B-Step62 commented 1 week ago

System Info

transformers version: 4.45.1 (installed from master branch via pip install git+https://github.com/huggingface/transformers)
Platform: macOS-14.6.1-arm64-arm-64bit
Python version: 3.8.13
Huggingface_hub version: 0.24.6
Safetensors version: 0.4.2
Accelerate version: 0.27.2
Accelerate config: not found
PyTorch version (GPU?): 2.1.0 (False)
Tensorflow version (GPU?): not installed (NA)
Flax version (CPU?/GPU?/TPU?): not installed (NA)
Jax version: not installed
JaxLib version: not installed
Using distributed or parallel set-up in script?:

Who can help?

@ArthurZucker @Rocketknight1

Information

[ ] The official example scripts
[X] My own modified scripts

Tasks

[X] An officially supported task in the examples folder (such as GLUE/SQuAD, ...)
[ ] My own task or dataset (give details below)

Reproduction

Load T5 model.

model = T5ForConditionalGeneration.from_pretrained("t5-small")
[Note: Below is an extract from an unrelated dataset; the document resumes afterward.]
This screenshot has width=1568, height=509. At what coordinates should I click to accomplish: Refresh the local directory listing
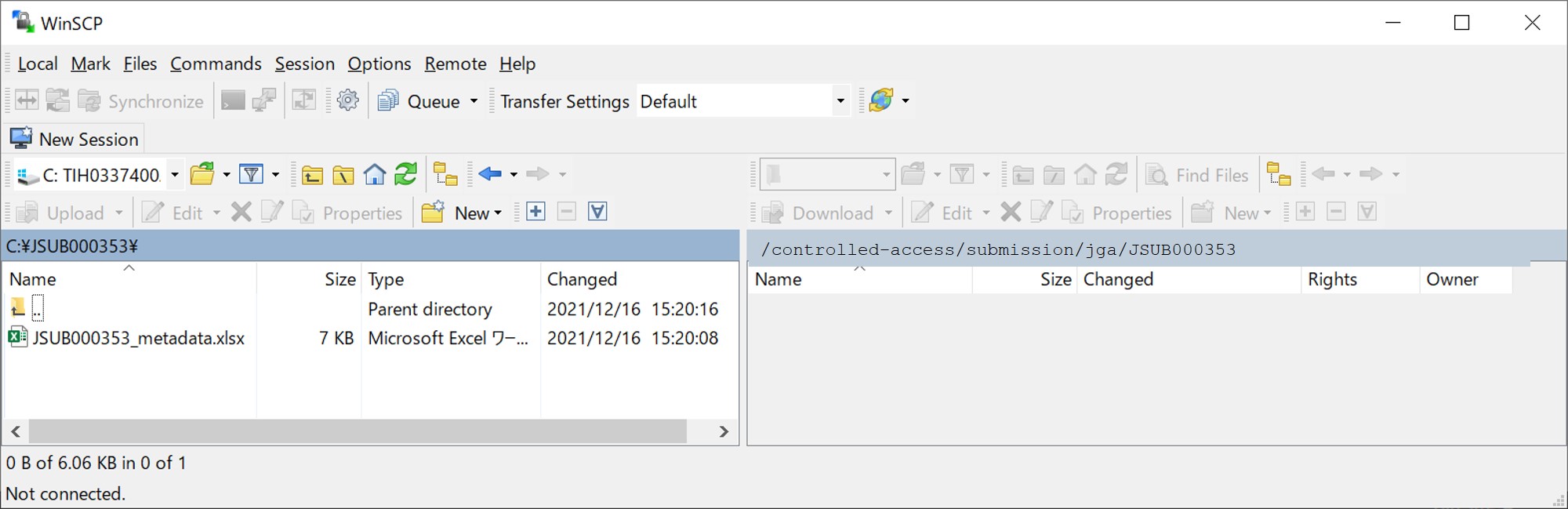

Construct a pipeline from it for inference

pipe = transformers.pipeline(
model=model,
tokenizer=transformers.T5TokenizerFast.from_pretrained("t5-small", model_max_length=100), 
task="translation_en_to_de"
)

Save the pretrained weight locally (typically after fine-tuning but doing it immediately for quick reproducing purpose)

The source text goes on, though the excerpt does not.